The default behavior is now changed to always normalize; you’d have to explicitly turn it off before performing the first diverge_hartree_fock_step().

diverge_flow_step_t *diverge_hartree_fock_get_flow_step(diverge_hartree_fock_t *h)
[source]

return the flow step backend of a HF calculation, s.t. one can access the vertices etc

void diverge_hartree_fock_step(diverge_hartree_fock_t *h, double T)
[source]

perform a step of the Hartre-Fock self-consistency iteration (at temperature T). “Step” here refers to the fact that the current self-energy (see diverge_hartree_fock_get_sigma()) is used for calculating the Green’s function via \(G(\boldsymbol{k})^{-1} = i\omega - H(\boldsymbol{k}) - \Sigma(\boldsymbol{k})\), which is used to evaluate the diagrams. On exit, the resulting “new” self-energy is stored in the buffer pointed to by diverge_hartree_fock_get_sigma(), and the (previous) self-energy that acted as input to calculating the diagrams gets copied to the buffer pointed to by diverge_hartree_fock_get_sigma_prev().

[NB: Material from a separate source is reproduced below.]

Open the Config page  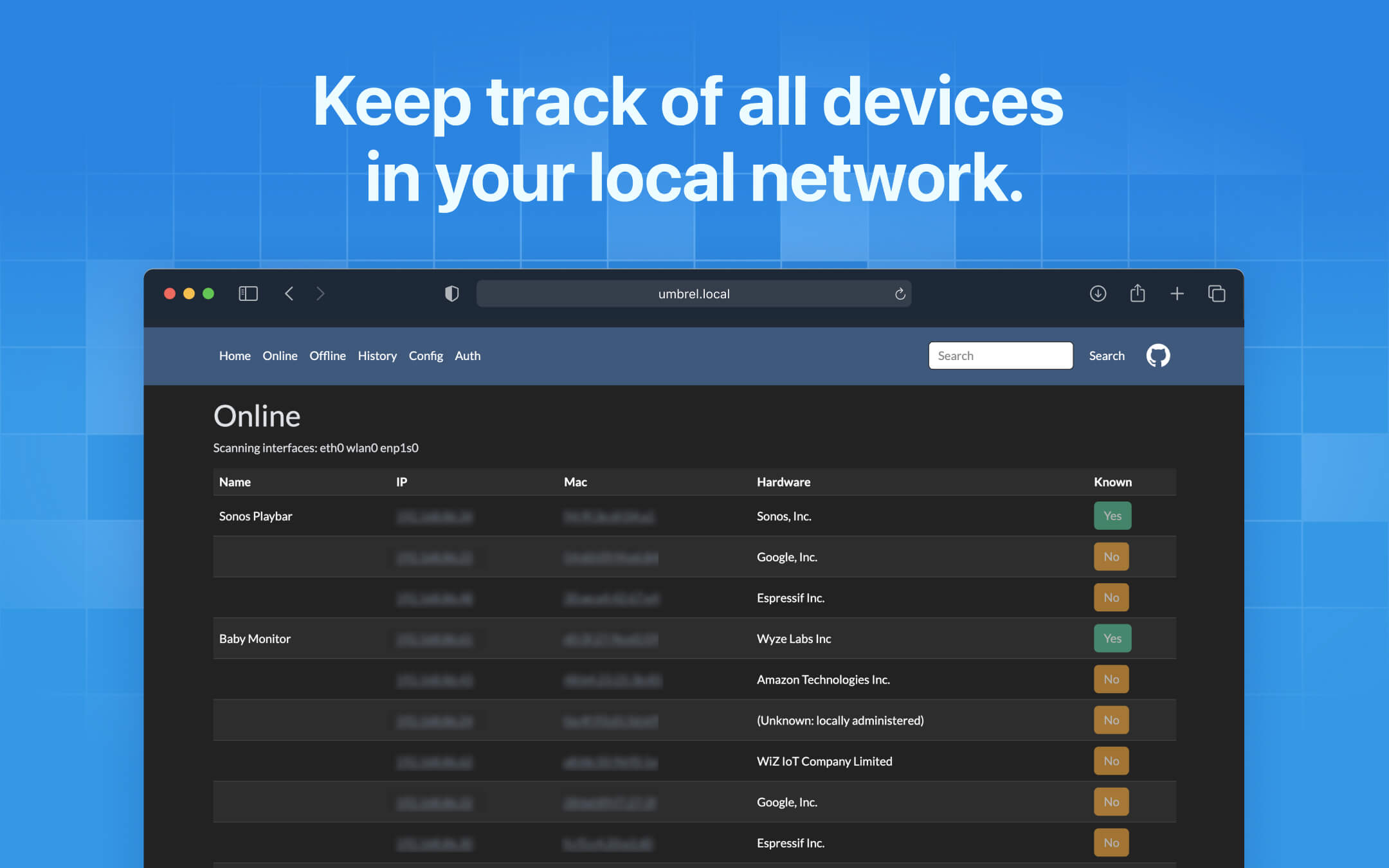pyautogui.click(x=426, y=356)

void diverge_hartree_fock_normalize_sigma(diverge_hartree_fock_t *h)
[source]

move the constant part (\(\mu\)) from the selfenergy to the dispersion

complex128_t *diverge_hartree_fock_get_sigma(diverge_hartree_fock_t *h)
[source]

return the current self-energy buffer. Can be used to e.g. set a seed or output of the final self-energy.

complex128_t *diverge_hartree_fock_get_sigma_prev(diverge_hartree_fock_t *h)
[source]

return the self-energy buffer of the previous iteration. Do not put a seed in here. Useful to combine with diverge_hartree_fock_get_sigma() for mixing schemes or assessing convergence.

double diverge_hartree_fock_get_E_tot(diverge_hartree_fock_t *h)
[source]

return the total energy of the state evaluated during the previous step. Does probably not work together with the normalization in diverge_hartree_fock_normalize_sigma() (untested).

void diverge_hartree_fock_free(diverge_hartree_fock_t *h)
[source]

free the diverge_hartree_fock_t handle.